I will always be glad I gave it to him at the supper table the day I bought it, instead of saving it for Father’s Day. That evening, I went out with some university friends. When I came back, I stopped by my parents’ bedroom to say good night. They were both reading in bed, partly to test the new lamp and partly as a cover for waiting up until I was safely home. I had just reached my own bedroom when I heard my mother scream. Even before I reached her side, I knew why.
My father had suffered a massive coronary. When he had had his first heart attack a decade earlier, the doctor warned he would be living on borrowed time for the rest of his life. But he never seemed to worry. Beating the spectre of death became something of a game for him. He was proud when he could leave his bed a month or two before his doctor said he should.
Soon, he was working his usual long hours, playing cards or heading off to watch a soccer game after work. He chose to live as though he was healthy and his determination made it hard for us to remember he was a sick man. So the sense of danger receded over the years. This time, though, he didn’t win the battle. My father died that night.
He had always known he would die young. In fact, he would have chosen an early end, for he carried a burden of sorrow far greater than poor health. He had lost his own father to the gas chambers of Auschwitz and was himself imprisoned in Dachau in 1938. One of a handful of prisoners to escape death, he managed to reach England a year later and immediately joined the British army.
The Holocaust and the war took much from him. Persecuted for being a Jew, he was attacked, imprisoned and tortured; he also lost relatives, his homeland, his profession and all his worldly possessions.
The child of a family bankrupted by the aftermath of World War I, he had put himself through university in Vienna while working full-time. A Classics scholar, he had completed a law degree and had been practising for a short while before the Nazis’ annexation of Austria and the end of the life he intended.
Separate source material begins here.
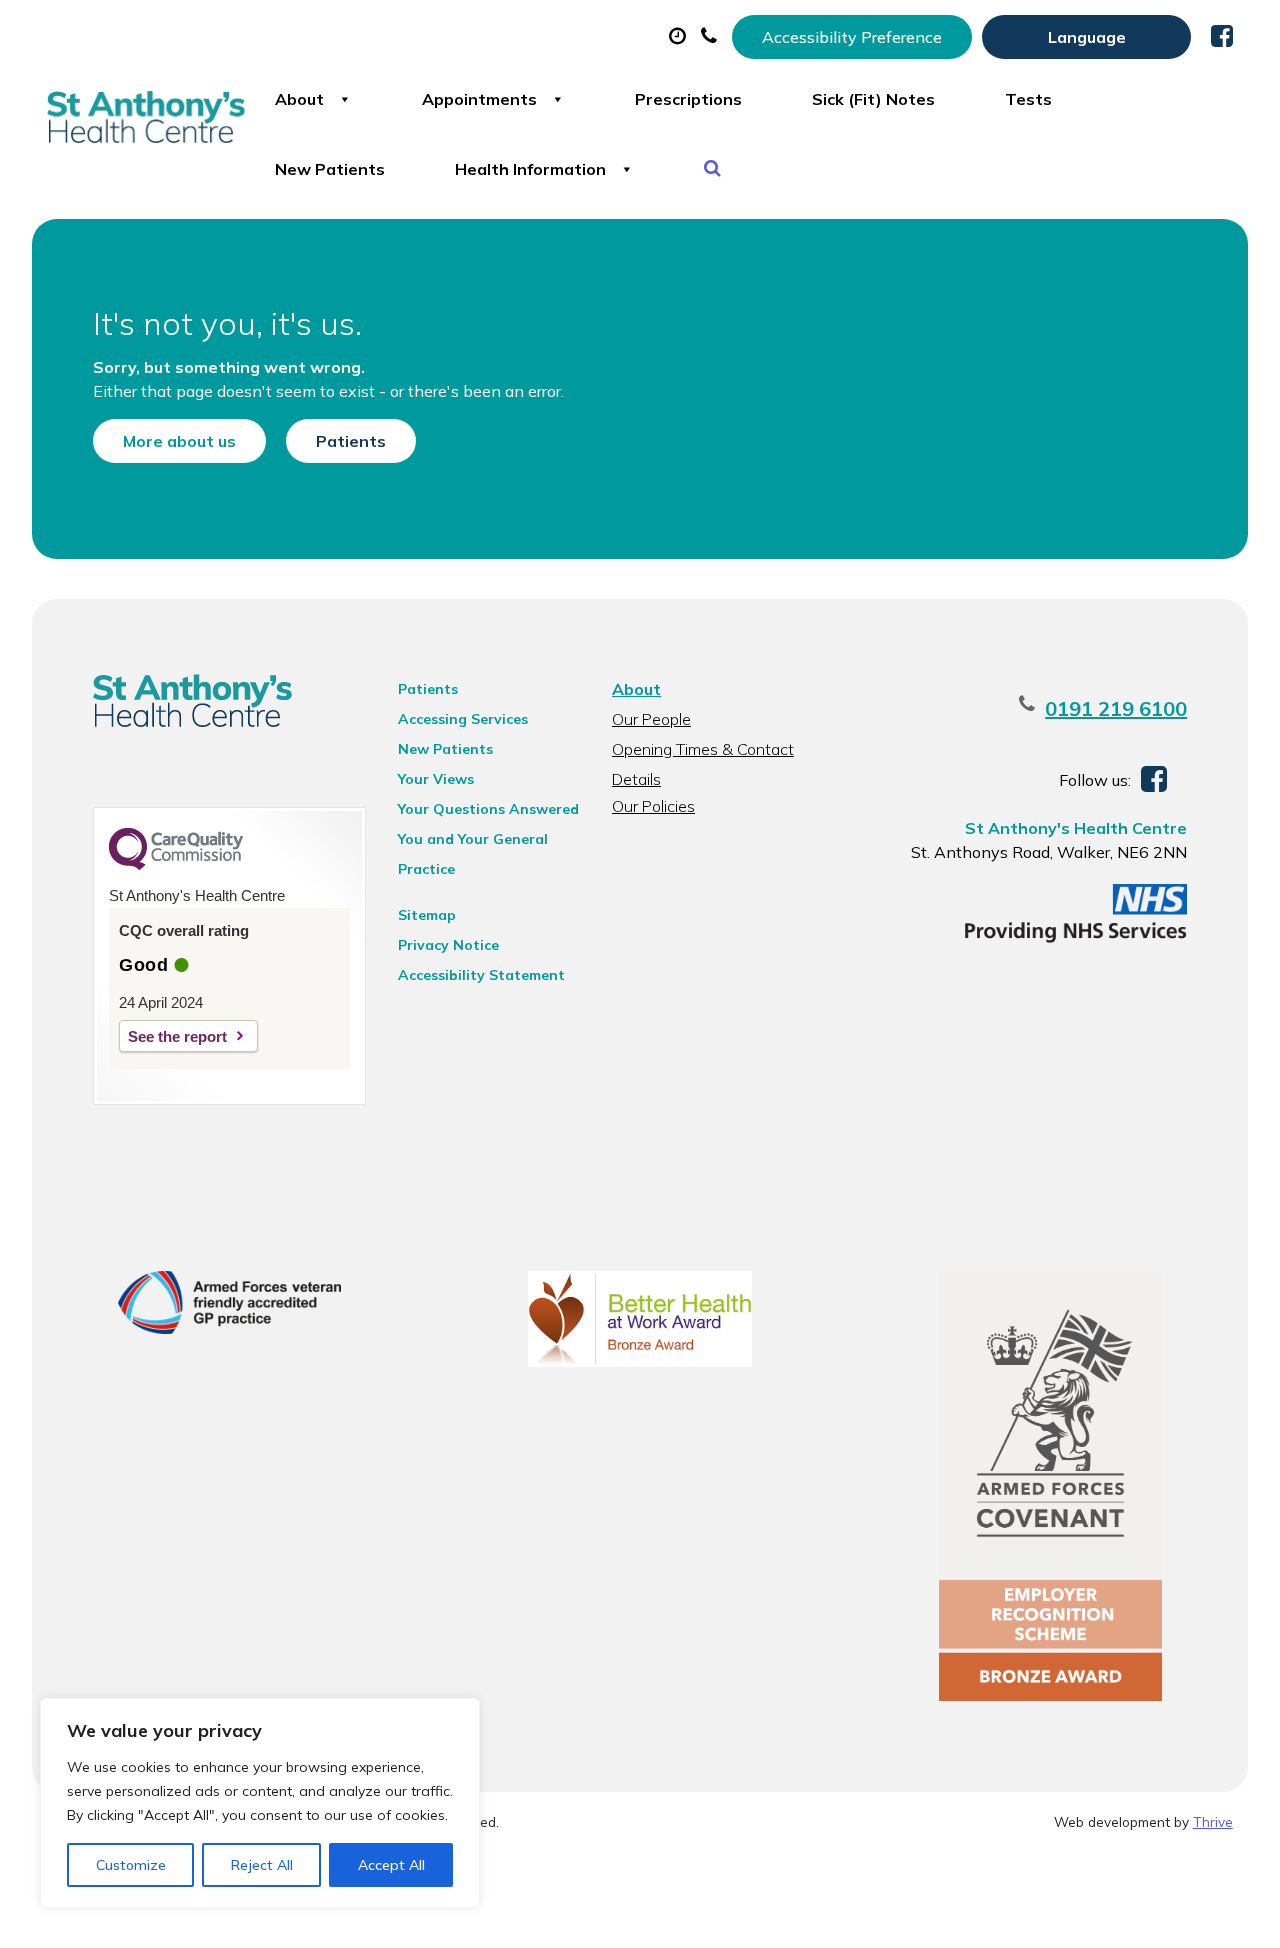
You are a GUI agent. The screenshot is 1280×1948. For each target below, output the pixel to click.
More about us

Starting over in England, he would have had to study for three years and take the bar exams again to work as a lawyer. The prospect was simply too much, though his belief in the power of law had been a driving force once. Instead, he got a job as a clerk in a cardboard box factory and learned the business quickly. Within two years, he set out on his own and built a successful small business. It provided for his family but gave him little satisfaction. He no longer thought in terms of a personal or professional future.
His back bore the marks of suffering. His eyes told of spiritual scarring. It had taken courage and will to rebuild life in a new country. He was grateful to England for taking him in and loyal to his adopted country, but immigration had not been a matter of choice. He had been forced to flee on pain of death.
I didn’t understand all this as a child. I just knew that the man who was so loving and protective of his family was often sad and silent. Little wonder that he never wanted to live to be old when he couldn’t escape the shadows of the past.
But he did want to live long enough to make my future as smooth as he could. He taught me to make the most of any opportunities and mental gifts I had. My father died before I had finished my first degree, but not before he had instilled in me his love of learning.
I came to Canada a year after he died. I sent my mother a bouquet of flowers shortly after I arrived, intended as a reminder of our plan that she would join me in a year or two. The flowers arrived on the anniversary of my father’s death. My mother assumed I had remembered. I never told her it was simply a happy coincidence, thinking that her pleasure surely outweighed the minor subterfuge. Like the lamp for my father, that bouquet became a special gift because my mother died soon after receiving it. She, too, was worn out by her wartime experiences. Both my parents were in their 50s when they died.